Euro - great news about the increased cup size and nausea.
Doll - you ok honey? Is the good news sinking in.
Joy - hope you are ok. xx
Pout - oh my goodness, what the hell happened to you two this weekend? Crikey - you couldn't write it. Hope the leg is less hurty and DH is on the mend - ouch!
Lemon - we are AF / " thought I was up the duff twins". Mine came over night with a vengance too and hurt like hell. I guess I need to remember that its only 5 weeks since I was on the operating table having nearly 2 hours worth of surgery. What was it that made you think you might have cracked it this month Lemon? - did you have some symptoms or was it more a feeling? Big hugs I know how horrid it is. I felt implantation - damn sure of it, but AF arrived as prompt as ever, the bitch.
So I am still feeling rotten although now AF is here at least the uncertainty is over. I am feeling quite "meh" and to be honest very "waaaaah" and quite shitty indeed. Dh feels the same. We feel like we are always putting on a smile for others and pretending. I'm sure others here can identify with that. We have some good frieds coming over in an hour for a meal - the chicken, butternut squash and rosemary casserole is simmering away as I type. It is the couple where the guy announced at a night out that DH "knows his way around the masturbatorium"
. The wife is lovely and he is usually nice enough but gobby.
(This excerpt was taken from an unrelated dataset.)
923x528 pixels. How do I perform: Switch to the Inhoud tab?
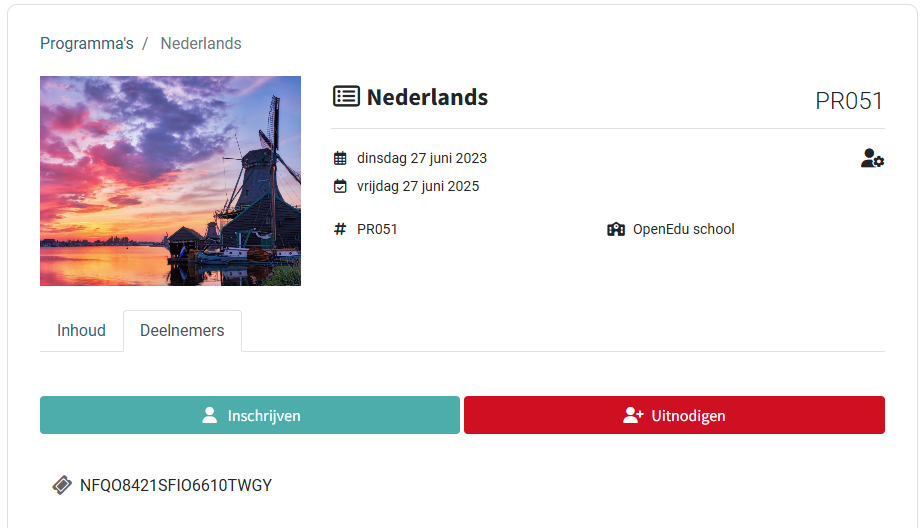click(81, 331)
Just can't be bothered though. I feel exposed, some people know too much. I can't be bothered to explain where we are up to. They can't possibly get it. Wish some people didn't know about the IVF and surgery etc, makes it harder to pretend we are not focusing on ttc which is what I want people to think. Sorry feeling very sorry for myself. I have been invited to more social events during the last and next few weeks than I have been invited to in 10 years. I am not ungrateful and realise not everyone has this, but I am in a mood to go to our favourite seaside place, each chips and choc lick and hide away. Not make small talk with 'concerned and pitiful' looking relatives and freinds.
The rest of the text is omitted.